Девушка облегченно вздохнула:

— Ох, напугал! Ты держись. Не уходи, милый. Не надо.

Я возвратился совсем, и мне уже не надо было делать усилий, чтобы держаться на плаву жизни. Боль, что пронзила тело с новой силой, окончательно привела меня в себя. Я не сдержался и застонал.

— Потерпи, милый, потерпи. — Медсестра легонько гладила мою руку. — Все уже позади. Теперь будешь жить. Главное — вернулся.

Сдирали с вас когда-нибудь кожу? Горели вы в огне? Поднимали вас на дыбу?

Подобное бывает при кессонке, когда кипит кровь и азотные пузырьки, не успевшие выйти из нее при перепаде давления, рвут кровеносные сосуды и кажется, что ты слышишь, как кожа отдирается от мяса. Ты горишь в огне, стеклянно-острая боль режет внутренности, умирает плоть, и тянется хрип из чужого тебе горла, и ты не сразу краем сознания понимаешь, что кричишь ты сам, что все это происходит с тобой, и ты молишь о смерти, как об избавлении от невыносимых страданий. В этой боли вce: и удушье повешенного, и муки сжигаемого на костре, и острота гильотины, и вытягивание жил из тела у поднятого на дыбу. Дикая боль огненными, выбивающими из сознания волнами катит через тебя — и тогда ты рад смерти. Не дай бог вам испытать это!

Страшно смотреть на свое тело после кессонки: кровоподтеки, синева и оранжевые разводы на мертвенно-восковой коже. Парализованное чужое тело. И ты не узнаешь его.

У вас никогда не было такого тела? Значит, судьба милостива к вам.

Как я хотел тогда быть раненным в голову, в грудь, куда угодно, лишь бы не кессонка — грязная, вонючая беда. Никакого благородства у этой болезни.

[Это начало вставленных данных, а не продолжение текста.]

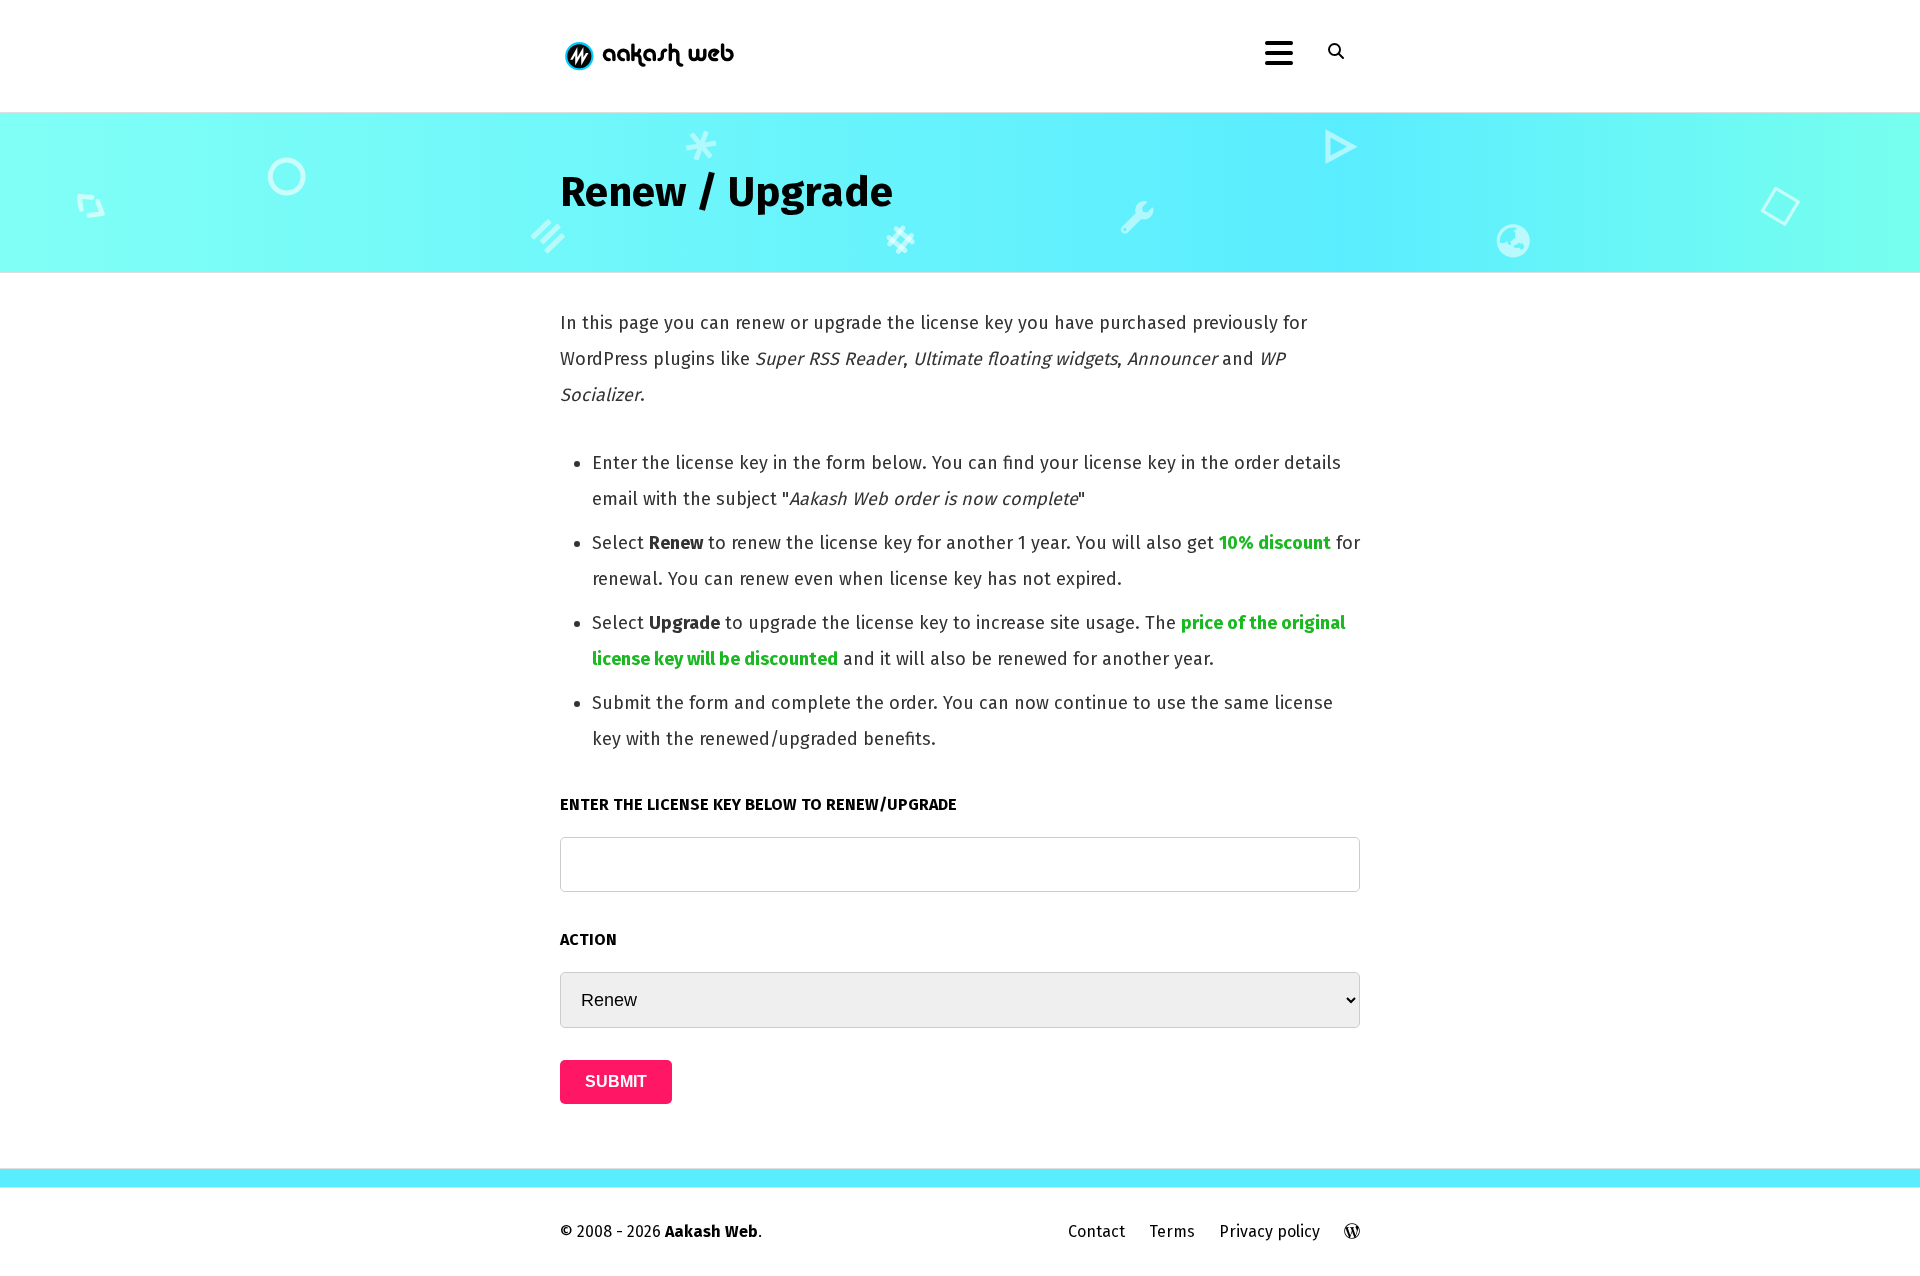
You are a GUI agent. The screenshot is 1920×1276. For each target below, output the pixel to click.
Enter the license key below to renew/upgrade (758, 804)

Я много раз умирал в мыслях, но умирал красиво: бросался на амбразуру, или с поднятым флагом уходил под воду на торпедированном корабле, или в рукопашной схватке, уничтожив несметное количество врагов. А умирать пришлось в зловонии и грязи.

В тот раз уйти в никуда, в запредельные дали мне не позволила молоденькая сестричка с удивленным взглядом и широким ртом. Я отозвался на ее призыв и вернулся к жизни.

Потом я прочитаю у Арсения Тарковского: «Человеческое тело — ненадежное жилье».

До сих пор не пойму, как мне удалось удержаться в этом жилье. Я и теперь просыпаюсь с испуганно бьющимся сердцем, когда в предутренней сонной пелене вдруг возвращается ко мне далекое прошлое.

Нет, не во всем теле была тогда боль! Я с ужасом обнаружил, что не слышу ног. И меня из огненного жара кинуло в ледяной холод.

— Ноги! Ноги! —закричал я и не услышал своего голоса — так шумело в голове от испуга.

— Успокойся, успокойся, —уговаривала меня сестра. — Все будет в порядке. И ноги твои будут целы. Главное — ты жив, милый.

А меня била дрожь, как в лихорадке. Девушка говорила что-то обнадеживающее, но я-то знал, что после кессонки можно остаться парализованным, я-то видел своих друзей на костылях после госпиталя. Сильные здоровые парни вдруг становились калеками. Неужели настал мой черед?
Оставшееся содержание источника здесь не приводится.